Boris Johnson has referred to climate protestors as “uncooperative crusties.” He said they should stop blocking the streets of London with their “heaving hemp-smelling bivouacs.”
In the past, he has praised Extinction Rebellion’s message but attacked its methods. In April, he wrote in the Telegraph that the group should protest in Beijing, instead of London.
His father thinks differently. Stanley Johnson appeared on a panel in Trafalgar Square, set up by Extinction Rebellion. He urged people to continue protesting, but also to accept that the only way forward — in his view — is to use traditional politics.
He said, “can you use the present system? Is it good? Well, I tell you it is good because it’s the only one we’ve got and we have to use this system.”
“But this is the point, what really influences politicians is the sense that out there in the streets,” he added. “Out there in the post offices, out there in the great wide world, there is a great mass of people who approve of what they want.”
Net-Zero by 2025
Extinction Rebellion believes the world is facing an unprecedented climate emergency.
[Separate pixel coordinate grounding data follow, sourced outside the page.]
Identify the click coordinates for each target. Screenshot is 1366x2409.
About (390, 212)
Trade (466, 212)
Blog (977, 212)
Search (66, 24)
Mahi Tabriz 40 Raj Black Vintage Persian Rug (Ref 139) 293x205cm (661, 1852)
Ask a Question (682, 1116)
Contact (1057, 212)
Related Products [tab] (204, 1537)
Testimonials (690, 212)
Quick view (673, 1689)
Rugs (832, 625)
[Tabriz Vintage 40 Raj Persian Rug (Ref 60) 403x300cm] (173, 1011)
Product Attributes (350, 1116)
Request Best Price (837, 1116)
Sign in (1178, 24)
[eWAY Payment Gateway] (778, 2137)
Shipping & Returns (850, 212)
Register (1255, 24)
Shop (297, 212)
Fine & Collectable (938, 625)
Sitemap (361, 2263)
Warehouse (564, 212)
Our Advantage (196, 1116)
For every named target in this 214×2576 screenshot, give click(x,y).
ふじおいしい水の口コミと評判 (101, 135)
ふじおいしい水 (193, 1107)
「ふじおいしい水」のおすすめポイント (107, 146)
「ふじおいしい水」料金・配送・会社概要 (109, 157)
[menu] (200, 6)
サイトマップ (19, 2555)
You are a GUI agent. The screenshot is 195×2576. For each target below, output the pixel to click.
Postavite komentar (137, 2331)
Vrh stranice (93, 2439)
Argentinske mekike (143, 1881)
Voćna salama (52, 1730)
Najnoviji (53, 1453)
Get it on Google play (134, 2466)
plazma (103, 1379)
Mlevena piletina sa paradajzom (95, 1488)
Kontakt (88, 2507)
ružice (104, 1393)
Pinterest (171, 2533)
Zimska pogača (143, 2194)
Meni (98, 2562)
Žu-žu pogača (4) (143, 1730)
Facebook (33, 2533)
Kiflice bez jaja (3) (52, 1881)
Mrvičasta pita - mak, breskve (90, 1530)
Its mission is to convince governments to recognize the urgency of the issue and pledge to end biodiversity loss and reduce greenhouse gas emissions to net-zero by 2025.
In the spirit of using the current political system, the group has created the “three demands bill.”
The Climate and Ecological Emergency (Declaration, Emissions Target, and Citizens Assembly) Bill contains Extinction Rebellion’s three main demands: that the Government declares a climate and ecological emergency; that it specifies 2025 as its target year for reducing emissions; and that it establishes a Citizens’ Assembly.
According to the group, a Citizens’ Assembly “will bring together ordinary people to investigate, discuss, and make recommendations on how to respond to the climate emergency.”
Stanley Johnson believes the group’s target of reducing greenhouse gas emissions to net-zero by 2025 is “doable.” And as for being an “uncooperative crusty?” He said, “it’s one of the nicest things that has been said about me for a long time.”
He continued, “absolutely superb — do they taste good? That’s my thought, I think they do.”